Pedro Guillén
En 1920 se aprobó la Enmienda XVIII de la Constitución de los Estados Unidos implantándose la era de la Ley Seca, prohibiéndose la fabricación, venta y transporte de licores; así como su importación y exportación. Paradójicamente, esta ley no consiguió más abstemios, sino más delincuentes, desafiando la moral y las buenas costumbres; casi nadie respetó la Ley Seca. El tráfico del licor se convirtió en un gran negocio por ser una actividad clandestina que no pagaba impuestos. Además, con la complicidad de jueces y policías corruptos proliferaron muchos locales llamados “speakeasies” (hable despacio), donde se ofrecían mujeres, alcohol y jazz para quienes pagasen lujos prohibidos. En aquel campo de la ilegalidad se multiplicaron los pistoleros. Uno de los más famosos hampones fue Al Capone, en Chicago; hasta que en 1924 el gobierno estadounidense procedió a una radical reorganización del FBI (Federal Bureau of Investigation) bajo la dirección de Edgar Hoover.

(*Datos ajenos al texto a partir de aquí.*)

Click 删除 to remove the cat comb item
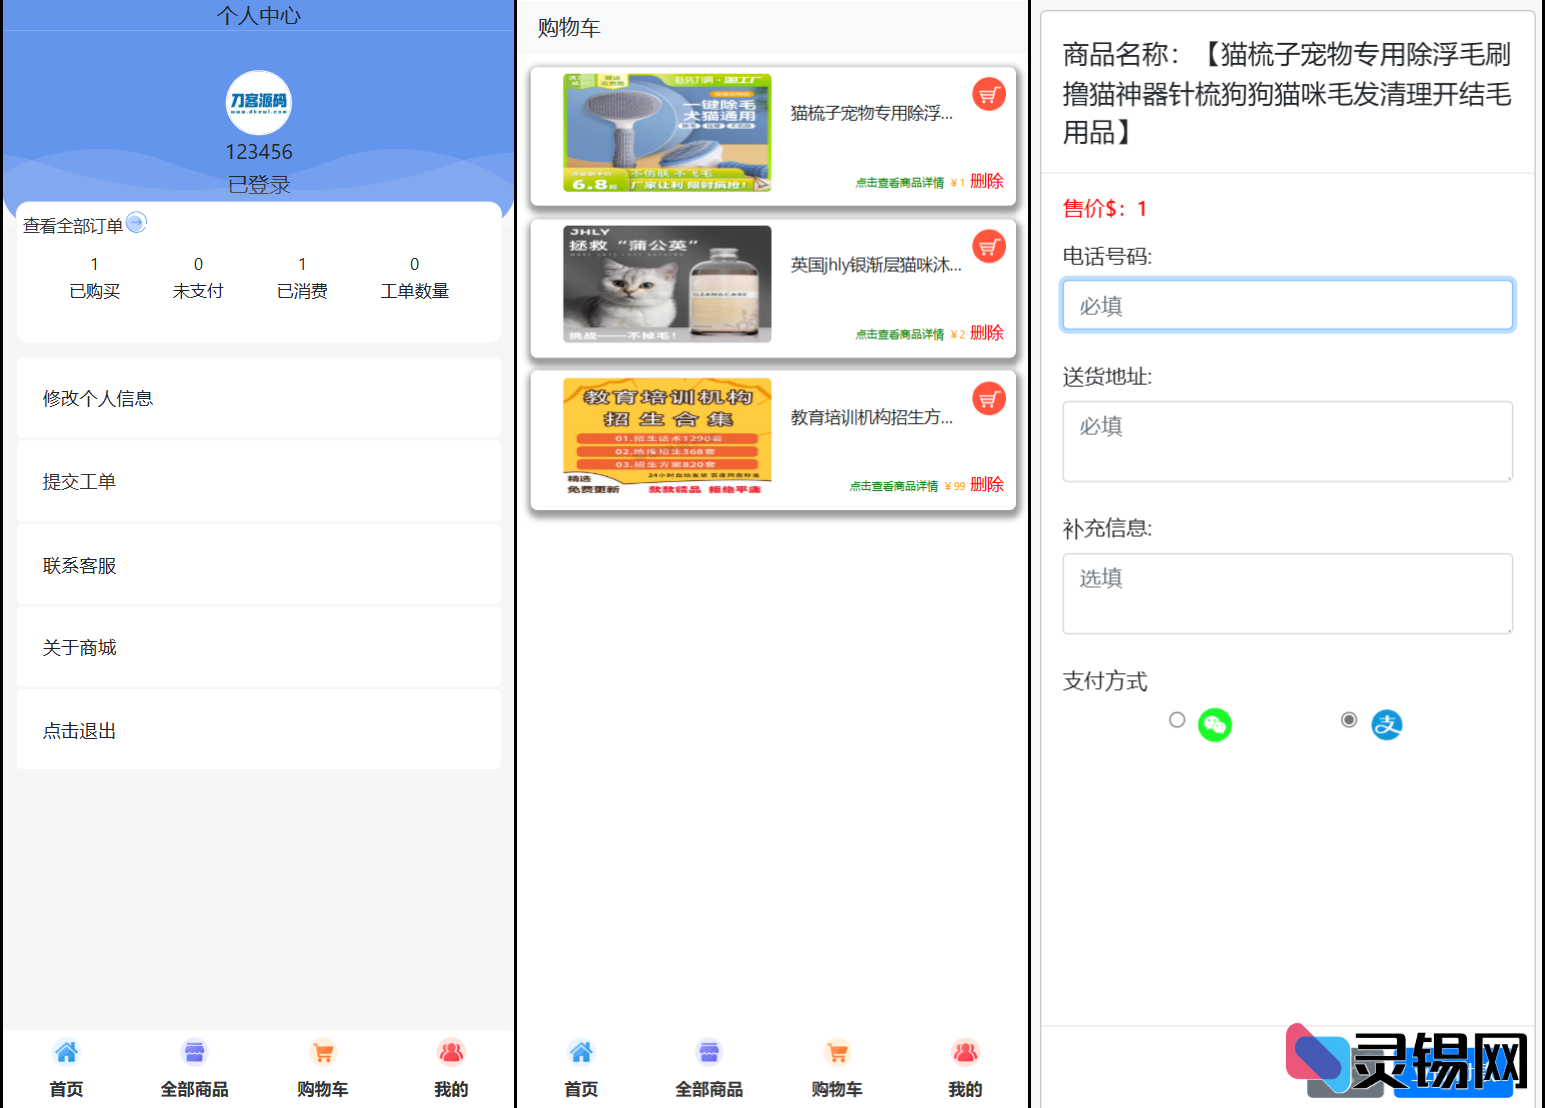 [987, 181]
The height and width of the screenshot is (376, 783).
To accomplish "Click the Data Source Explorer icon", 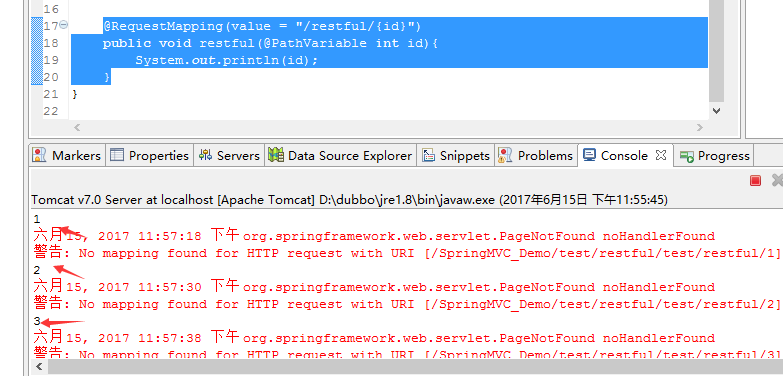I will tap(276, 155).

La caída de la Bolsa de Nueva York, en 1929, provocó la depresión económica nacional que duró una década. En 1933, el gobierno de Roosevelt canceló la Ley Seca –después de 13 años de vigencia– desarticulando el oficio de tantos maleantes y bandas de traficantes, por lo que éstos tendrían que volcarse a otros delitos en un país que nunca supo restringir la venta de armas; entonces, la nueva línea del trabajo ilegal fue el asalto a las gasolineras, los bares, los restaurantes, las armerías y sobre todo los bancos. Esto dio a la fantasía popular una presencia heroica de muchos pistoleros, porque durante la crisis económica, los bancos fueron los villanos al adueñarse de tierras, granjas y comercios que no pagaron sus hipotecas. Este asunto fue tratado por la literatura social de la época –entre otros– en “Viñas de ira” de John Steinbeck.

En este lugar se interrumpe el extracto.